- [WHAT NEEDS TO BE DONE] Of the entries below, repeat exactly only those lines from the one containing "The height and" through the last line, with pictures omitted.

[Stored items]
──────────────────────────────

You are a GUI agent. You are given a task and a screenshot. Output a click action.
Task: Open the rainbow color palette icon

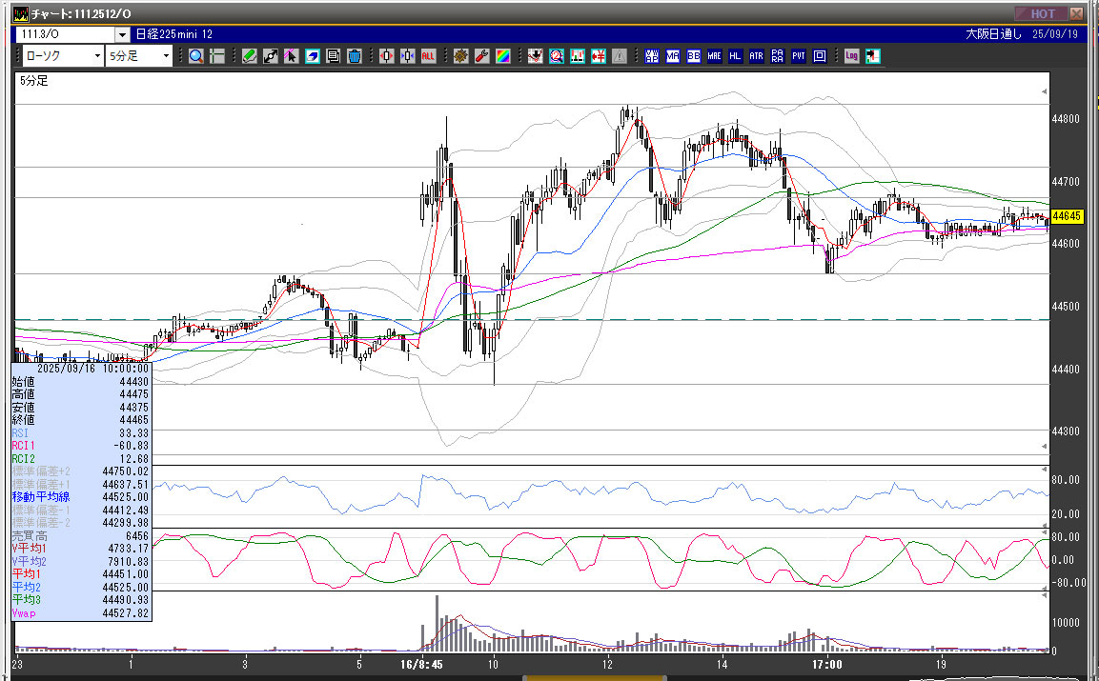pos(502,56)
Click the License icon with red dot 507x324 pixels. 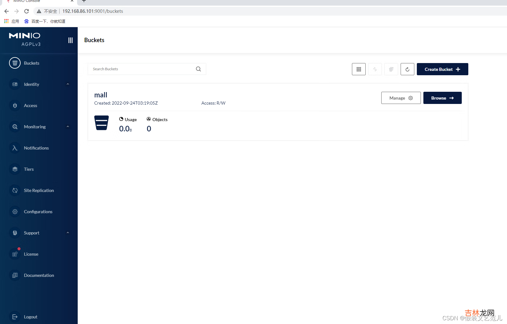[15, 254]
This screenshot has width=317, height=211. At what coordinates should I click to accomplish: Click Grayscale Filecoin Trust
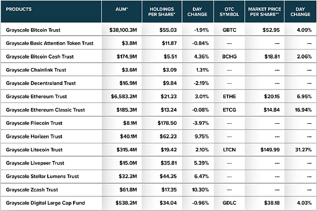click(x=34, y=123)
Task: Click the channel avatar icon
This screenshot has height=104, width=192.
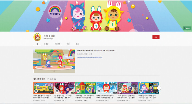Action: (37, 37)
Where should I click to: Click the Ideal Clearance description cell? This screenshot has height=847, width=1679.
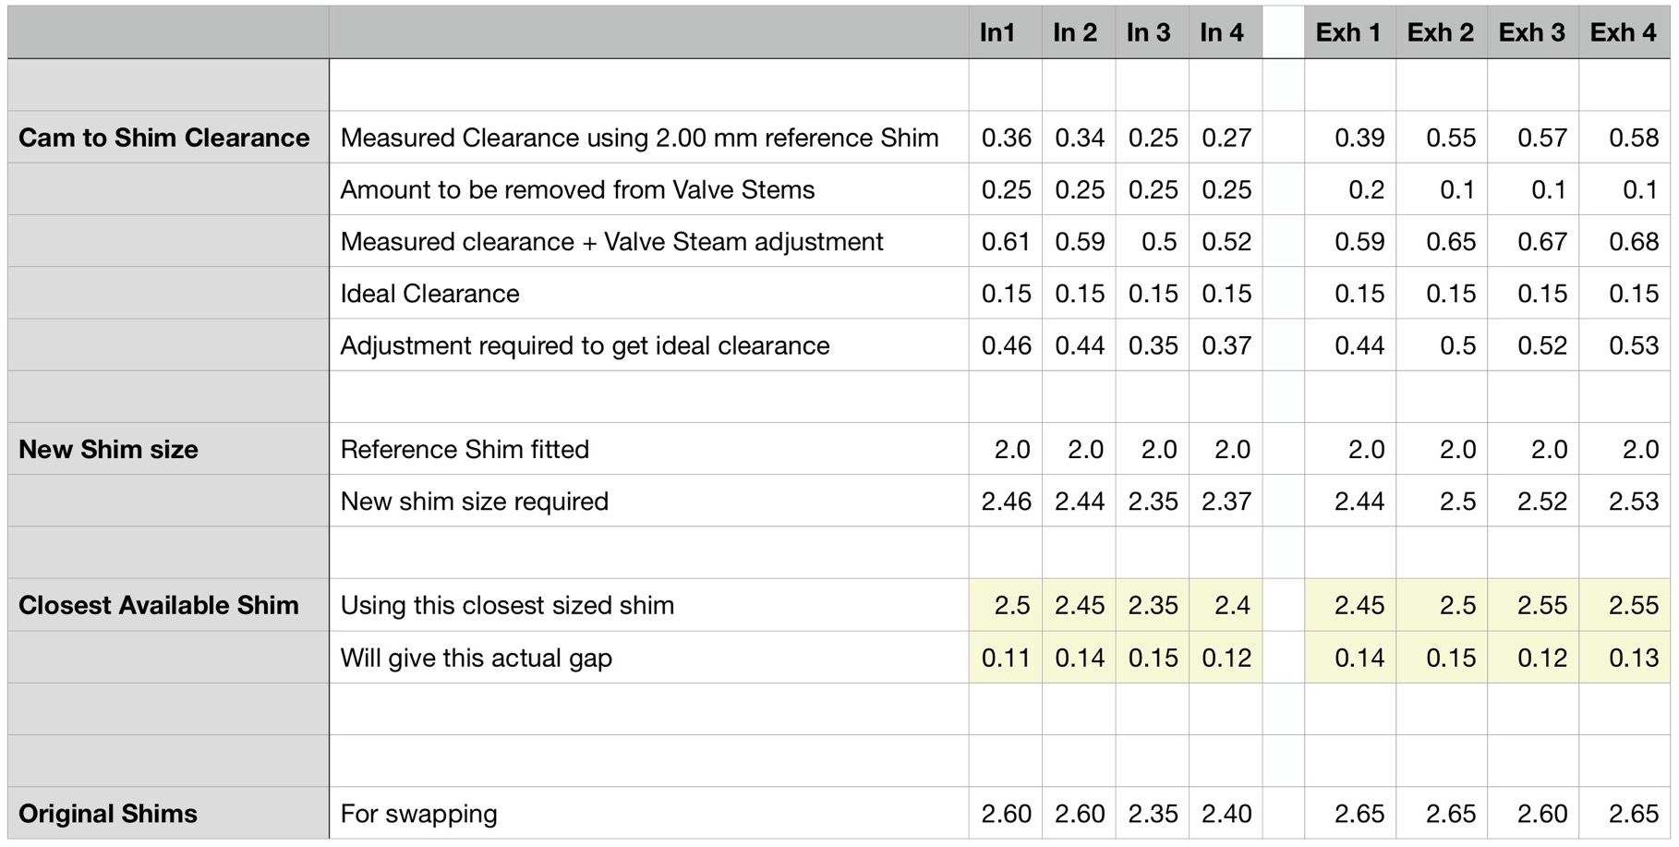(430, 294)
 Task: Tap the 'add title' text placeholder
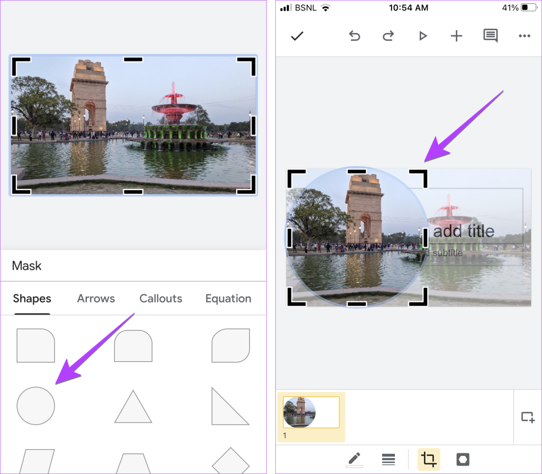point(464,231)
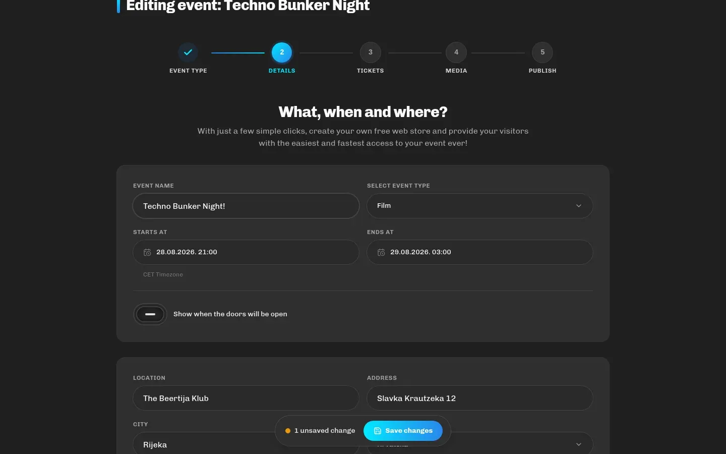Click the save disk icon in Save changes
Screen dimensions: 726x454
pyautogui.click(x=378, y=431)
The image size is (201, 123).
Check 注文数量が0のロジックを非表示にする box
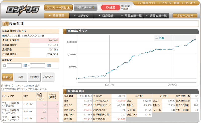click(x=3, y=89)
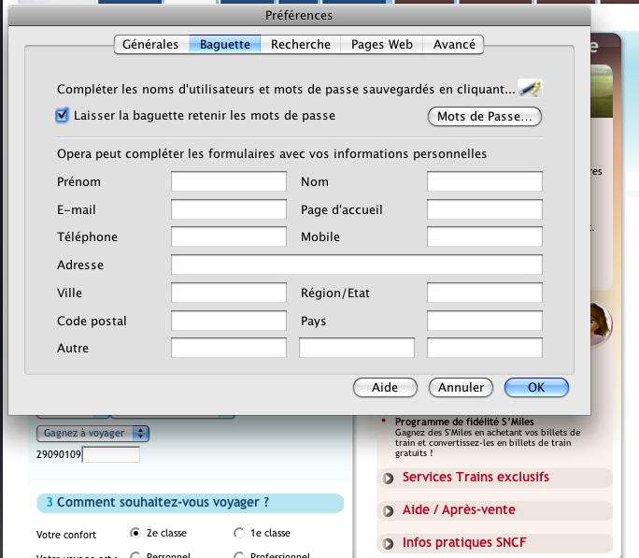
Task: Focus the Adresse input field
Action: (x=356, y=265)
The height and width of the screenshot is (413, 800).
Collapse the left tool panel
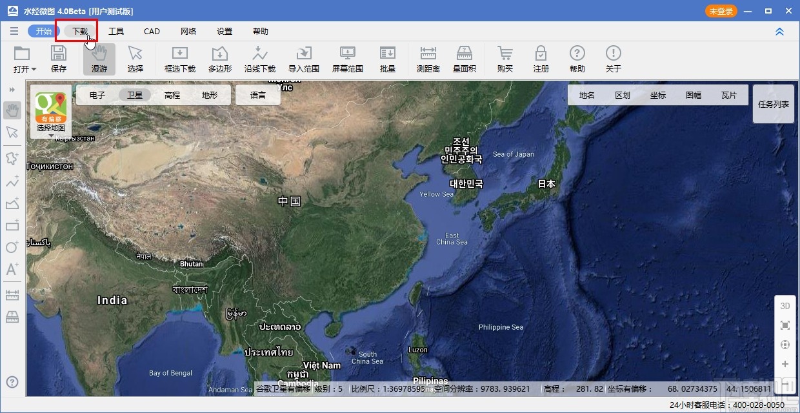tap(12, 90)
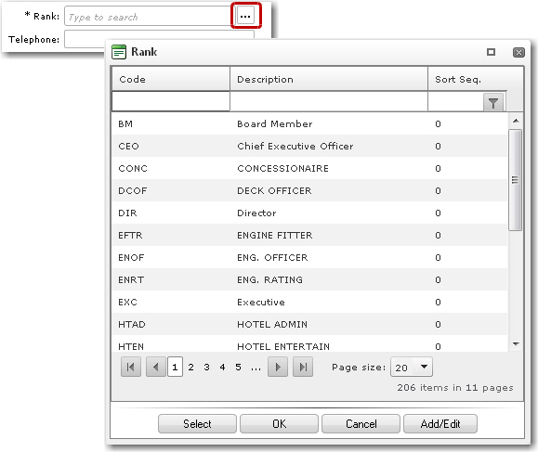This screenshot has height=452, width=538.
Task: Click the filter funnel icon
Action: [493, 102]
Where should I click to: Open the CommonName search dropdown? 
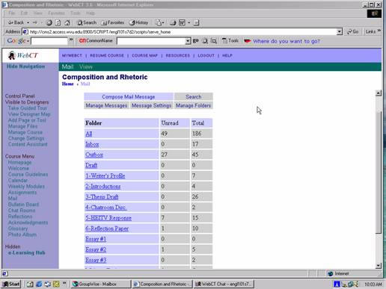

──────────────────────────────

- [RESULT]
The height and width of the screenshot is (413, 800).
Collapse the left tool panel
tap(12, 90)
This screenshot has height=452, width=538.
Task: Click the filter funnel icon
Action: [493, 102]
Where should I click to: Open the CommonName search dropdown? 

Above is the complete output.